Within each district, eligible villages were ased to either that intervention condition or to the control condition 12 intervention and 4 control per district. Across the three intervention conditions, community dialogues regarding modern Women want sex Delong use were also implemented. The RMA intervention is a gender-synchronized and community-based program implemented among married adolescent girls and their husbands in the context of rural Niger.

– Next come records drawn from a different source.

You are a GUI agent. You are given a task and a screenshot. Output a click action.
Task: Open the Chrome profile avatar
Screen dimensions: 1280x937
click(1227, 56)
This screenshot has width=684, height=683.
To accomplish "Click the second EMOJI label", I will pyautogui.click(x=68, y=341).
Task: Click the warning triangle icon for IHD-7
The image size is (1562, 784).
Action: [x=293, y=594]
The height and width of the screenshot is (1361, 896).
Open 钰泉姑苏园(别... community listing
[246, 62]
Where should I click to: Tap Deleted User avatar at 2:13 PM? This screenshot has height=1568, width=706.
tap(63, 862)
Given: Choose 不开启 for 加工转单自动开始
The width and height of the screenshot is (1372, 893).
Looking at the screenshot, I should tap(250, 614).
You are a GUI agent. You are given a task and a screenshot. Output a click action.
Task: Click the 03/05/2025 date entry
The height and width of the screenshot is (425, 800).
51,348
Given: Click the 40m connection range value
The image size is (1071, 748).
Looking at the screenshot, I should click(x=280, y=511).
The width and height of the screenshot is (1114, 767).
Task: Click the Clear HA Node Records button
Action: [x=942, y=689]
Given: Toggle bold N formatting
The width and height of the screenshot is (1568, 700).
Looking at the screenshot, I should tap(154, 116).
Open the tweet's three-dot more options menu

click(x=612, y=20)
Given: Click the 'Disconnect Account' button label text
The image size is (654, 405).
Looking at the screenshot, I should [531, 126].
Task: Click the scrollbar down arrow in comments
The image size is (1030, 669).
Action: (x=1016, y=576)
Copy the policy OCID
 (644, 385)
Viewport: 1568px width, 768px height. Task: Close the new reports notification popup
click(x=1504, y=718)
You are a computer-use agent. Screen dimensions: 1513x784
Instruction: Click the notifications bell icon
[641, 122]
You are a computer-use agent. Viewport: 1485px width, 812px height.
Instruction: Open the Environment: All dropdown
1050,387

The intervention is deed to provide education about modern contraception and to promote gender equity in order to increase uptake of modern contraceptive methods. from this cluster randomized control study will contribute to the knowledge base regarding the utility of male engagement as a strategy within community-level approaches to promote modern contraceptive method use in the high need context of West Africa.

Registered October - ClinicalTrials. In Niger, early marriage is common, but family planning is not generally practiced leading to ificant early childbearing and increasing the health risks for young married girls. To meet the needs of these young married girls, the Reaching Married Adolescents RMA program was deed with the goal of improving use of modern contraceptive methods.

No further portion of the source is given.